Publicado na Coluna Semanal do Dr. Noronha a convite do sítio “Última Instância – Revista Jurídica”, São Paulo, Brasil, 17 de agosto de 2005.
PORTO ALEGRE – A ordem jurídica do sistema multilateral de comércio sustentou, desde o seu início, em 1947, com o Gatt (Acordo Geral de Tarifas e Comércio), diversos princípios básicos que podem ser categorizados em três áreas distintas. A primeira área adota o princípio da não discriminação consagrado pela cláusula da NMF (nação mais favorecida), que sustenta dever um Estado tratar todos os demais membros do sistema multilateral de comércio da mesma maneira.
A segunda área promove o princípio do mercado aberto, que proíbe todos os tipos de protecionismo, à exceção das tarifas aduaneiras e, bem assim proíbe as barreiras não tarifárias. A terceira área consagra o princípio do comércio eqüitativo e proíbe, por conseqüência, os subsídios governamentais ilegais e as práticas predatórias de comércio. Nenhum dos princípios agrupados nas áreas supra mencionadas é absoluto e um número de exceções é permitido, incluindo a formação de áreas de comercio preferencial.

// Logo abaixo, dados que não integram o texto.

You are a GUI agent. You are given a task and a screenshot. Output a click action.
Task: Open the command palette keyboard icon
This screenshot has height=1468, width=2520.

Assim, as barreiras não tarifárias estão compreendidas dentro da área que agrupa os princípios do mercado aberto. De fato, o artigo 8º do Gatt-1947, que ainda está em vigor, regulamenta as exportações e as importações de maneira a impedir que taxas e formalidades aplicáveis aos respectivos negócios possam configurar barreiras não tarifárias ao livre comércio.
Dentre tais práticas incluem-se os certificados e certificações, restrições quantitativas, licenças, controles cambiais e estatísticas. A ordem jurídica multilateral do comércio requer ainda dos Estados Membros a administração tanto razoável como imparcial de suas leis, regulamentos, decisões e julgados aplicáveis ao comércio internacional.
Por conseguinte, barreiras não tarifárias são medidas, regulamentos ou procedimentos legislativos, judiciais ou administrativos, outros que tarifas alfandegárias, e usados por Estados Membros do sistema multilateral da OMC (Organização Mundial do Comércio) para limitar importações de outros membros. Apesar da proibição às barreiras não tarifárias existir há quase 60 anos, tais práticas estão ainda em uso corrente e compreendem, inter alia, os subsídios ilegais, padrões alimentares, sanitários, ambientais, trabalhistas e fito-sanitários, quotas de importação, abuso da defesa comercial, dumping financeiro, regulamentação de proteção ao consumidor, procedimentos de licenciamento às importações, regulamentação de serviços, regulamentos de imigração etc.
Os países desenvolvidos são os reconhecidos campeões das práticas desleais de comércio em geral e das barreiras não tarifárias, em particular, como demonstrado de forma abundante pela jurisprudência dos sistemas de resolução de disputas tanto do Gatt como da OMC. As vítimas destas barreiras são também outros países desenvolvidos, mas particularmente os países em desenvolvimento, a maioria dos quais aceita tais violências passivamente. Aqueles que reagem e vêm a prevalecer nas arbitragens da OMC deparam-se com a ineficácia das decisões.
Espera-se que, no âmbito da Rodada Doha, presentemente em andamento, uma ação decisiva seja tomada tanto para a maior limitação do uso das barreiras não tarifárias quanto para assegurar a eficácia das decisões do sistema de resolução de disputas da OMC.